Research Statement
I envisage carrying out research activities on problems relevant to
Search-Based Software Engineering (SBSE). I believe that, in terms of
costs, performance and new insights, there are benefits in reformulating
many software engineering problems as optimization problems. Consistent
with my Ph.D. work, I expect my contributions to be primarily in SBSE,
and in particular the analysis of software evolution to improve software
quality.
Current Research Activity
My Ph.D. work is mainly on software evolution and investigates the
usefulness of graph matching techniques as efficient ways of retrieving
the evolution through time of software artifacts. It involves three
distinct but related aspects. First, in order to match artifacts
efficiently, I proposed and implemented a tabu search technique for
approximate graph matching problems. Second, I modeled software
artifacts, such as class diagrams, as directed graphs and applied the
developed algorithm to match subsequent diagrams. Third, based on the
obtained matchings, I proposed new design evolution metrics and assessed
their usefulness in defect prediction models. The following paragraphs
detail each of those three aspects.
Approximate Graph Matching
Many practical problems can be modeled as approximate graph matching
problems in which the goal is to find a “good” matching between two
objects represented as graphs. Existing literature is centered on image
processing and biochemistry communities with very specific graph
matching problems, benchmarks, and algorithms. As a result, researchers
and practitioners from other fields, such as software engineering, may
not find tools or algorithms suitable for their own specific graph
matching problem. Moreover, given
that most graph instances in image processing and biochemistry
literature are very small (less than 100 nodes), the proposed algorithms
have scalability issues.
To address this situation, I tackled in a generic way, the approximate
graph matching problem. My approach avoids as much as possible
assumptions about graphs to be matched and tries to make the best out of
basic graph features such as node connectivity and edge types.

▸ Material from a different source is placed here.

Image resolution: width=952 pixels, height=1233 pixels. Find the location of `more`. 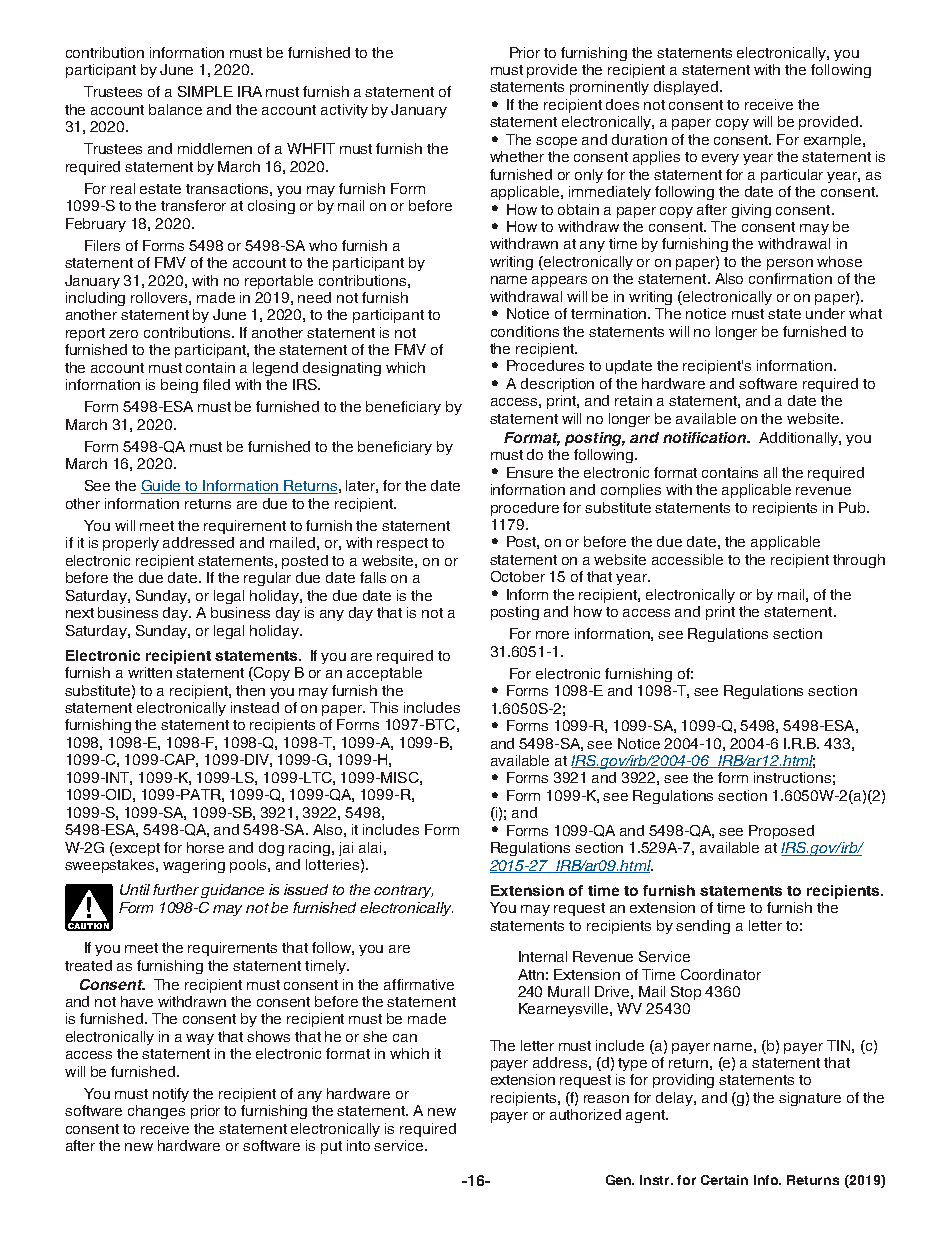

more is located at coordinates (552, 635).
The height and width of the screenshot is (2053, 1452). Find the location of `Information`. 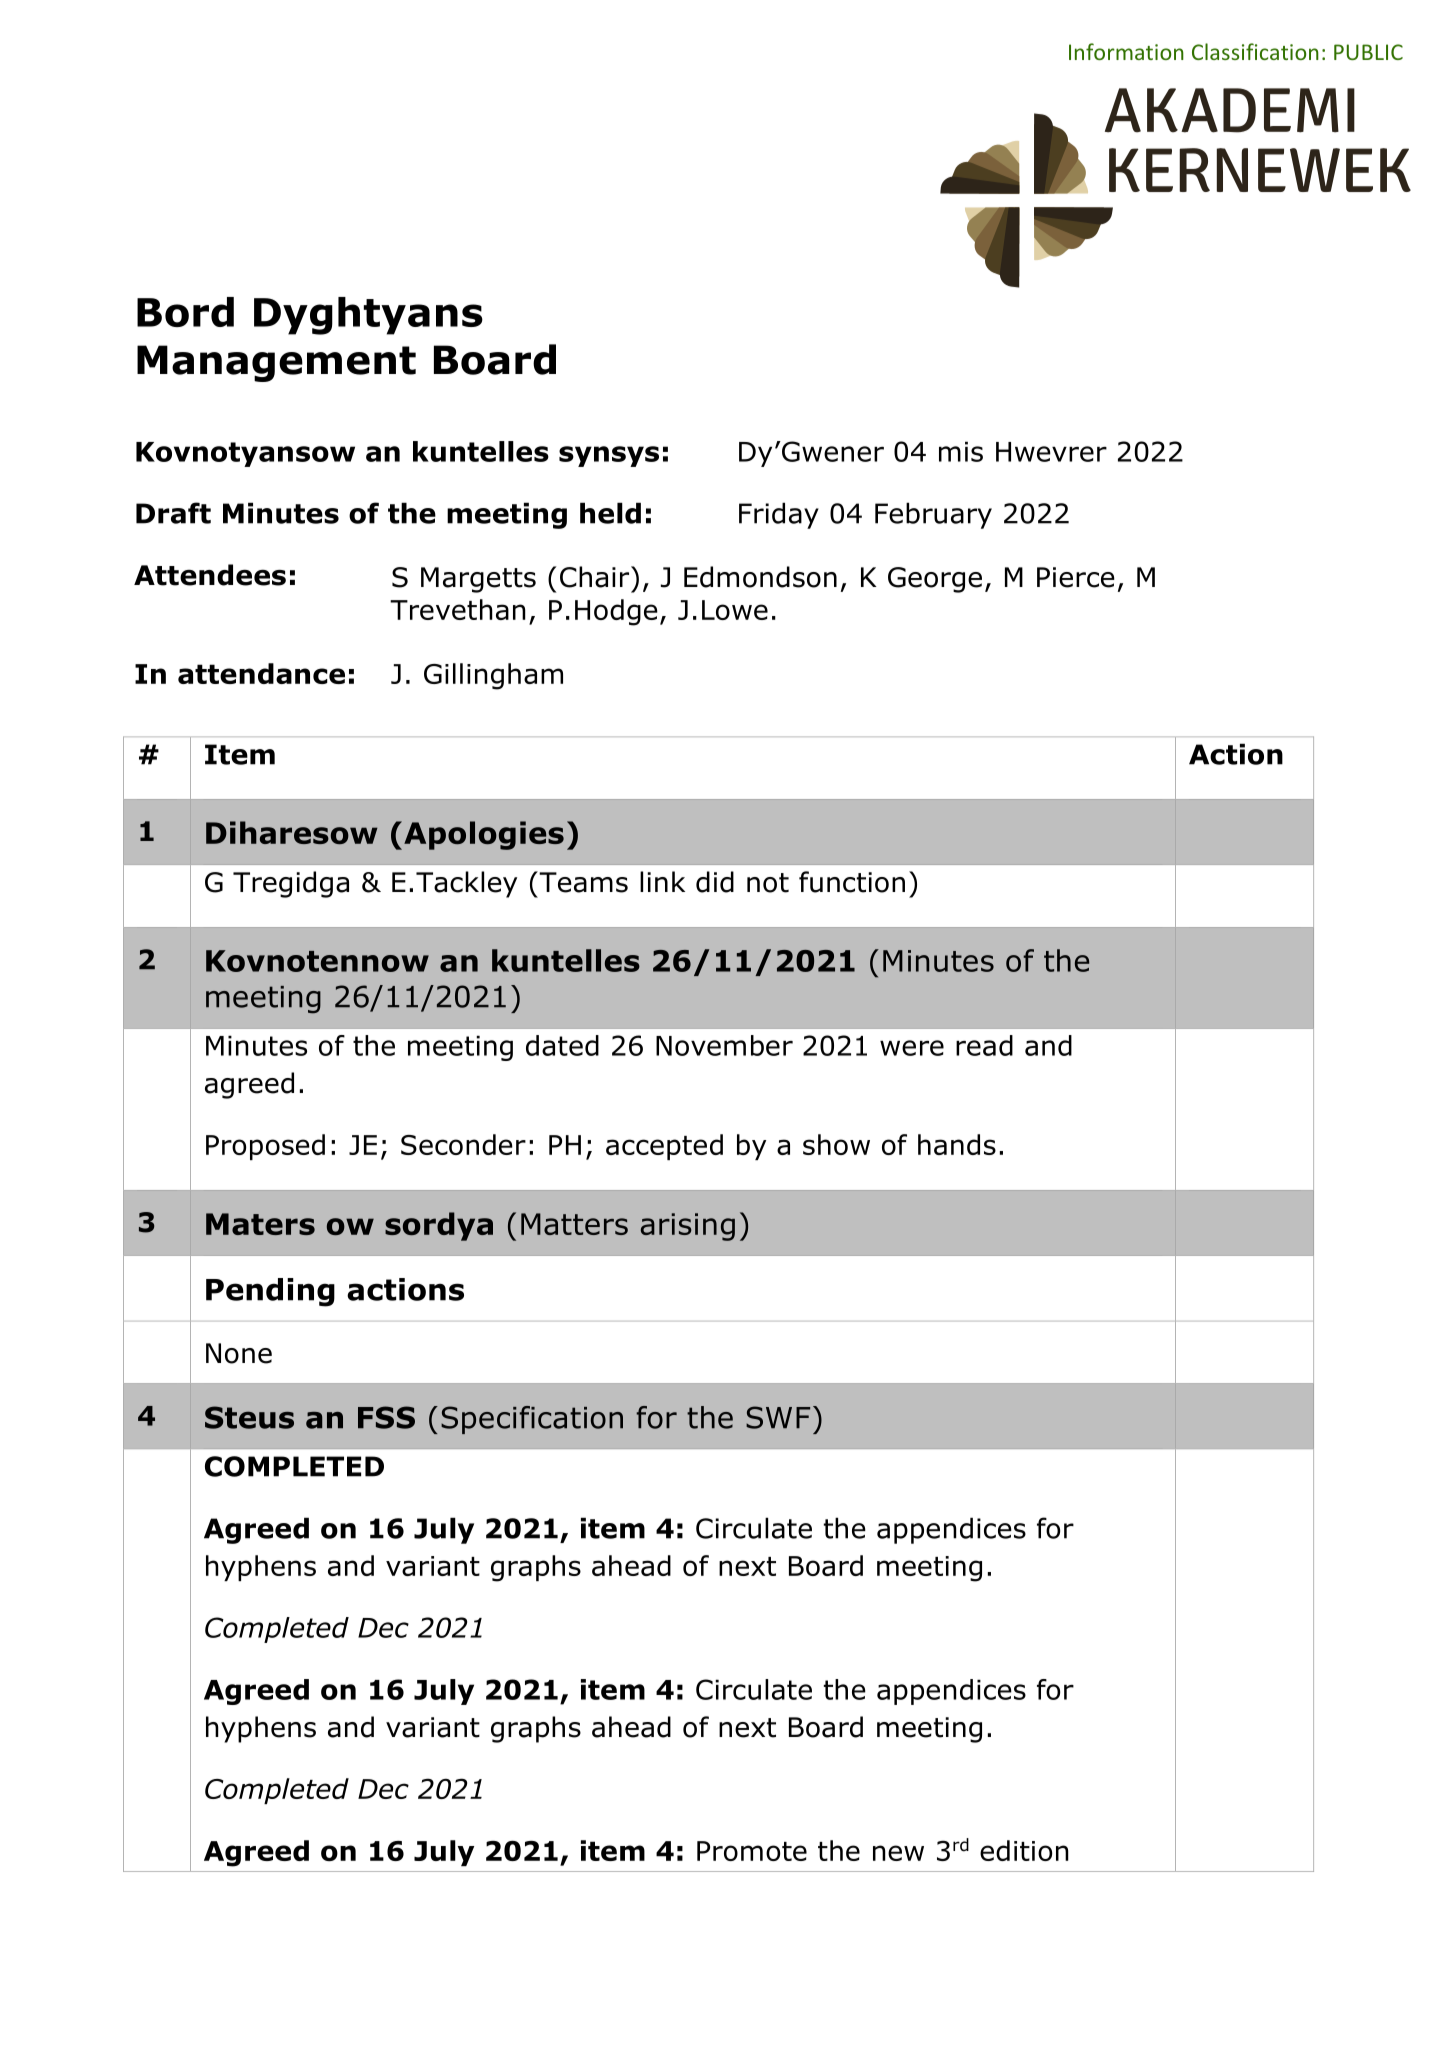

Consequently, my proposal is a local search technique using new node
similarity measures derived from simple structural information.
The proposed technique was devised as follows. First, I observed and
empirically validated that initializing a local search
with a very small
subset of “correct” node matches is enough to get excellent results [3].
Instead of directly trying to correctly match all nodes and edges of a
given graph to the nodes and edges of another graph, one could focus on
correctly matching a reduced subset of nodes. Second, in order to
retrieve such subsets, I resorted to the concept of local node
similarity. My approach consists in assessing, by analyzing their
neighborhoods, how likely it is to have a pair of nodes included in a
good matching. I investigated many ways of computing similarity values
between pairs of nodes and proposed additional techniques to attach a
level of confidence to any computed similarity value. My work results in
a similarity enhanced tabu algorithm [5, 0] which advances the
state-of-art.
Software Evolution through the Matching of High Level artifacts
Long-lived Object Oriented (OO) systems often possess a rich history of
changes and design decisions that should be used to gain actionable
knowledge. However, given the size and complexity of OO systems,
retrieving and understanding the history of the design evolution is a
difficult task which requires appropriate techniques.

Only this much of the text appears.